*WHAT TO PRODUCE*
Please rewrite the listing below as a two-column Markdown table, with the columns "Row" and "Entry". Give each nonblank line its own numbered row and leave out the blank lines.

*STORED ROWS*
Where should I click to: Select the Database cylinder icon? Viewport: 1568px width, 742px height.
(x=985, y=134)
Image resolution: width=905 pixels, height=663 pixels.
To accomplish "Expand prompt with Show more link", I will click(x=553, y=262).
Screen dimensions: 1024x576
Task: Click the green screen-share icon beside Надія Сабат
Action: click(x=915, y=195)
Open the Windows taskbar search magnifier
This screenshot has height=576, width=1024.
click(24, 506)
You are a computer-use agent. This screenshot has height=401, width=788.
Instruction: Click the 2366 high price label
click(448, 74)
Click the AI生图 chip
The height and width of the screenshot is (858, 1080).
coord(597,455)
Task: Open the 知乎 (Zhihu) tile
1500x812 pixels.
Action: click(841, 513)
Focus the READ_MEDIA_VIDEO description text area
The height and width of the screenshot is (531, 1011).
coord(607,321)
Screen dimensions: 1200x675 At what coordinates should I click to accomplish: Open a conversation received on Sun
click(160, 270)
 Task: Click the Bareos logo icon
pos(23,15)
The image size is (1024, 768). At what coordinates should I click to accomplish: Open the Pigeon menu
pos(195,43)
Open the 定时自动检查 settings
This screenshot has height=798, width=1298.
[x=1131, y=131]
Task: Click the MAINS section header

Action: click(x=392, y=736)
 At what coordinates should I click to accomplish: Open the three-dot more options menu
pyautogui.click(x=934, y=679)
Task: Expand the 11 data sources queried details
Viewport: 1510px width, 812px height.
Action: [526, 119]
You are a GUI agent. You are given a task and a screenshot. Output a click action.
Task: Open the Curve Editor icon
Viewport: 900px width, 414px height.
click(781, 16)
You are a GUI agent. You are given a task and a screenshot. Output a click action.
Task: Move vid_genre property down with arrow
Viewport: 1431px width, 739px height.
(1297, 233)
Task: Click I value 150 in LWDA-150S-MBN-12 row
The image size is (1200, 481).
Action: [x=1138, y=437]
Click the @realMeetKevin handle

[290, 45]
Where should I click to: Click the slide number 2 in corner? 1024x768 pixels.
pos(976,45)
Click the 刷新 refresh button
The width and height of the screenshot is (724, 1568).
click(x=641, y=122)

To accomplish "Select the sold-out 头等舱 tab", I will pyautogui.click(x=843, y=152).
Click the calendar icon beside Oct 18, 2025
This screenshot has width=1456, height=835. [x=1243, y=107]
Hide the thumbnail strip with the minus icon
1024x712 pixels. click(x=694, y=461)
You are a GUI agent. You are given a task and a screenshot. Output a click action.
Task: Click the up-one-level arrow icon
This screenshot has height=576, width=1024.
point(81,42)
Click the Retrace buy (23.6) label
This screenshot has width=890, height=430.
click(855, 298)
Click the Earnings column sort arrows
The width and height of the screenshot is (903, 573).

*RESULT OF THIS EXERCISE*
| Row | Entry |
|---|---|
| 1 | Where should I click to: Select the Database cylinder icon? Viewport: 1568px width, 742px height. |
| 2 | (x=985, y=134) |
| 3 | Image resolution: width=905 pixels, height=663 pixels. |
| 4 | To accomplish "Expand prompt with Show more link", I will click(x=553, y=262). |
| 5 | Screen dimensions: 1024x576 |
| 6 | Task: Click the green screen-share icon beside Надія Сабат |
| 7 | Action: click(x=915, y=195) |
| 8 | Open the Windows taskbar search magnifier |
| 9 | This screenshot has height=576, width=1024. |
| 10 | click(24, 506) |
| 11 | You are a computer-use agent. This screenshot has height=401, width=788. |
| 12 | Instruction: Click the 2366 high price label |
| 13 | click(448, 74) |
| 14 | Click the AI生图 chip |
| 15 | The height and width of the screenshot is (858, 1080). |
| 16 | coord(597,455) |
| 17 | Task: Open the 知乎 (Zhihu) tile |
| 18 | 1500x812 pixels. |
| 19 | Action: click(841, 513) |
| 20 | Focus the READ_MEDIA_VIDEO description text area |
| 21 | The height and width of the screenshot is (531, 1011). |
| 22 | coord(607,321) |
| 23 | Screen dimensions: 1200x675 At what coordinates should I click to accomplish: Open a conversation received on Sun |
| 24 | click(160, 270) |
| 25 |  Task: Click the Bareos logo icon |
| 26 | pos(23,15) |
| 27 | The image size is (1024, 768). At what coordinates should I click to accomplish: Open the Pigeon menu |
| 28 | pos(195,43) |
| 29 | Open the 定时自动检查 settings |
| 30 | This screenshot has height=798, width=1298. |
| 31 | [x=1131, y=131] |
| 32 | Task: Click the MAINS section header |
| 33 | Action: click(x=392, y=736) |
| 34 |  At what coordinates should I click to accomplish: Open the three-dot more options menu |
| 35 | pyautogui.click(x=934, y=679) |
| 36 | Task: Expand the 11 data sources queried details |
| 37 | Viewport: 1510px width, 812px height. |
| 38 | Action: [526, 119] |
| 39 | You are a GUI agent. You are given a task and a screenshot. Output a click action. |
| 40 | Task: Open the Curve Editor icon |
| 41 | Viewport: 900px width, 414px height. |
| 42 | click(781, 16) |
| 43 | You are a GUI agent. You are given a task and a screenshot. Output a click action. |
| 44 | Task: Move vid_genre property down with arrow |
| 45 | Viewport: 1431px width, 739px height. |
| 46 | (1297, 233) |
| 47 | Task: Click I value 150 in LWDA-150S-MBN-12 row |
| 48 | The image size is (1200, 481). |
| 49 | Action: [x=1138, y=437] |
| 50 | Click the @realMeetKevin handle |
| 51 | [290, 45] |
| 52 | Where should I click to: Click the slide number 2 in corner? 1024x768 pixels. |
| 53 | pos(976,45) |
| 54 | Click the 刷新 refresh button |
| 55 | The width and height of the screenshot is (724, 1568). |
| 56 | click(x=641, y=122) |
| 57 | To accomplish "Select the sold-out 头等舱 tab", I will pyautogui.click(x=843, y=152). |
| 58 | Click the calendar icon beside Oct 18, 2025 |
| 59 | This screenshot has width=1456, height=835. [x=1243, y=107] |
| 60 | Hide the thumbnail strip with the minus icon |
| 61 | 1024x712 pixels. click(x=694, y=461) |
| 62 | You are a GUI agent. You are given a task and a screenshot. Output a click action. |
| 63 | Task: Click the up-one-level arrow icon |
| 64 | This screenshot has height=576, width=1024. |
| 65 | point(81,42) |
| 66 | Click the Retrace buy (23.6) label |
| 67 | This screenshot has width=890, height=430. |
| 68 | click(855, 298) |
| 69 | Click the Earnings column sort arrows |
| 70 | The width and height of the screenshot is (903, 573). |